Coccinellids as biological control agents of soft bodied insects: A review
Ajaz Ahmad Kundoo and Akhtar Ali Khan
Ladybird beetles (Coleoptera: Coccinellidae) are a species-rich, ecologically diverse group of substantial agricultural significance, inhabit in all types of terrestrial ecosystems. In the present review the biological control of soft bodied insects by ladybird beetles is analyzed. The family Coccinellidae comprises 6,000 described species worldwide, of which 90% are considered beneficial predators and is divided into six subfamilies: Sticholotidinae, Chilocorinae, Scymninae, Coccidulinae, Coccinellinae and Epilachninae although a recent phylogeny suggests a seventh subfamily, Ortaliinae.

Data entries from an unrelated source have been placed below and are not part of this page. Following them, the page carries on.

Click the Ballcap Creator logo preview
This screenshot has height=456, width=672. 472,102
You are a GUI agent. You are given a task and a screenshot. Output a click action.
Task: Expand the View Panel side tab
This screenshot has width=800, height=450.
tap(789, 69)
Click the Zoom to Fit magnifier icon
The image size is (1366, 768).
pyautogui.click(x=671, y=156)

They have great economic importance as natural enemies, exhibit a predatory nature against many soft bodied insect pests such as aphids (Aphididae: Homoptera), scale insects and mealy bugs (coccoidea: Homoptera), whiteflies (Aleyrodidae: Homoptera), Thrips (Thripidae: Thysanoptera), jassids (Cicadellidae: Homoptera), psyllids (Psyllidae; Homoptera), small larvae, insect eggs, and phytophagous mites. These have been used in both classical and augmentative biological control programmes and are also considered important in conservation biological control programmes. They are of high priority in organic cropping and integrated pest management systems.